What you will do. Count the lines in the entries below that contain the word "account", and give only that number.

Rows on where targets appear:
===============
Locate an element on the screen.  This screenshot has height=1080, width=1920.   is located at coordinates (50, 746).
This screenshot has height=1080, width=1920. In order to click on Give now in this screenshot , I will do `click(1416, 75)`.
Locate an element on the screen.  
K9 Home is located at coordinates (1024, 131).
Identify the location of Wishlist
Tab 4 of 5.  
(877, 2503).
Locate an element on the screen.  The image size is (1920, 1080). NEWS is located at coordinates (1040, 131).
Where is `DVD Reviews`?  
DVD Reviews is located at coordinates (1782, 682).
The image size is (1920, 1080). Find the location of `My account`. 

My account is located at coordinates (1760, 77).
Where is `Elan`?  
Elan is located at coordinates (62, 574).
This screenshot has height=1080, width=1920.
===============
Reply to the task. 2